Se eu não disser sim de qualquer forma e uma relação sexual for consumada, é estupro: a nova lei aprovada pelo Parlamento sueco, que entrará em vigor no próximo dia 1º de julho, põe fim à uma (falsa) dúvida sobre o que pode ser uma violência. Se uma parte não diz sim verbalmente ou fisicamente, é estupro, mesmo que não tenha ocorrido uma violência física real.
Parece óbvio, mas na realidade, infelizmente, não é. Preconceitos, a cultura masculina retrógrada, mesmo hoje, até no chamado primeiro mundo, a legislação muitas vezes pouco clara, deixa muito espaço para interpretações erradas.
Na Suécia agora tudo é baseado no princípio do consentimento. É, portanto, o consenso que deve ser explícito, não dissidente. Então, se eu não disser sim em palavras ou nos fatos, sou forçada a fazer algo que não quero, e então isso é estupro. A lei, portanto, está em conformidade com os princípios da Convenção de Istambul de 2011 sobre violência contra a mulher, que estabelece, entre outras coisas, que as nações signatárias devem considerar ilegal qualquer forma de ato sexual que não preveja o consentimento dos participantes.
“Se a participação num ato sexual é consensual ou não, representará agora o limite pelo qual um ato é considerado punível – escreve o Parlamento sueco numa nota anunciando a votação a favor da nova lei – Por exemplo, um arguido poderia ser acusado de estupro, mesmo que não tenha recorrido à violência ou ameaças”.
A mudança de rumo no país vem depois de uma longa campanha midiática, que explodiu sobretudo após os eventos de 2013, quando, devido a uma legislação mais “abrangente”, houve absolvições completamente questionáveis.

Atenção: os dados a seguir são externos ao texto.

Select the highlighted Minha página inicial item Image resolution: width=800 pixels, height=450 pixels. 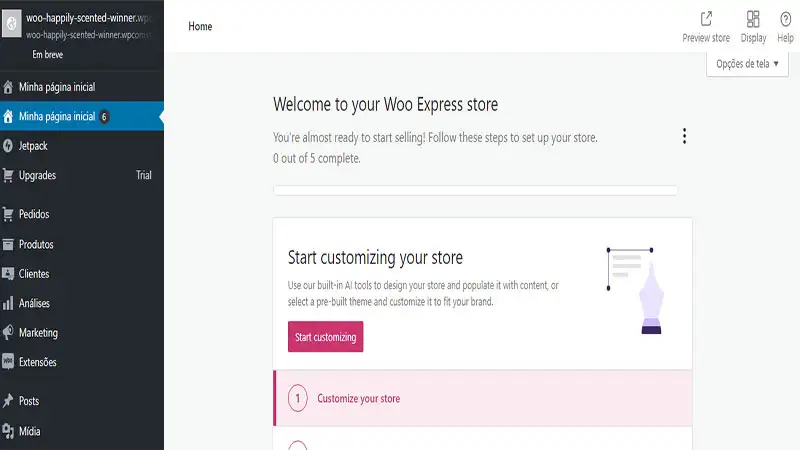(57, 117)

De fato, até agora, a Suécia considerava o estupro uma violência que só poderia ser efetuada em caso de violência física real ou ameaças (em ambos os casos a serem comprovados), e assim em 2013 6 adolescentes de 15 a 17 anos foram absolvidos, após uma condenação preliminar, porque a vítima não podia ser considerada incapaz de compreender e, portanto, por isso considerada “co-responsável” pela violência.
Estes e outros incidentes escandalosos semelhantes que provocaram indignação no país e, finalmente, após mais 5 anos, a campanha de sensibilização deu frutos: a partir de 1° de Julho, na Suécia, não haverá mais dúvidas (esperançosamente) sobre o que é uma violação.
“Esta votação marca uma grande vitória para ativistas em geral, e ativistas dos direitos das mulheres suecas que pedem essa mudança há mais de 10 anos”, disse Anna Blus, pesquisadora da Anistia Internacional sobre os direitos das mulheres na Europa. Incrivelmente, a Suécia é agora apenas o décimo estado na Europa a reconhecer que o sexo sem consentimento explícito é estupro. A maioria dos estados europeus condiciona a definição de estupro à força física, ameaça ou coerção: uma definição desatualizada que causa danos imensuráveis. Ainda há um longo caminho a percorrer, mas estamos confiantes de que a votação de hoje em Estocolmo promoverá uma mudança profunda nas leis e costumes europeus”.
Esperamos que a nova lei aprovada no país escandinavo seja um farol para muitas outras nações, incluindo do chamado “mundo avançado” ou “primeiro mundo”, que também precisa seriamente de mudanças. Apesar de quase todos os países europeus terem assinado a Convenção de Istambul, poucos são os que têm legislação realmente adequada (além da Suécia, Reino Unido, Alemanha, Bélgica, Irlanda, Chipre e Islândia, enquanto a Finlândia e Dinamarca estão em discussão).
E assim chegamos aos paradoxos, apenas para citar um dos exemplos mais escandalosos, como a decisão de Pamplona, pela qual os juízes de Navarra julgaram culpado apenas por abuso sexual, e não por estupro, cinco homens que estupraram em grupo um jovem de dezoito anos no festival de San Firmin, na cidade espanhola.
Isto por causa da legislação que é muito “fraca”. Na época dos acontecimentos (2016) a menina estava em estado de choque, o que a impediu de reagir, permanecendo por todo o tempo de violência com os olhos fechados e por isso, segundo a lei espanhola, faltou coerção violenta: abuso sexual, não estupro em grupo.
Se eu não disser sim, eu não quero. Esta é a mensagem que esperamos superar as leis e as consciências mundiais.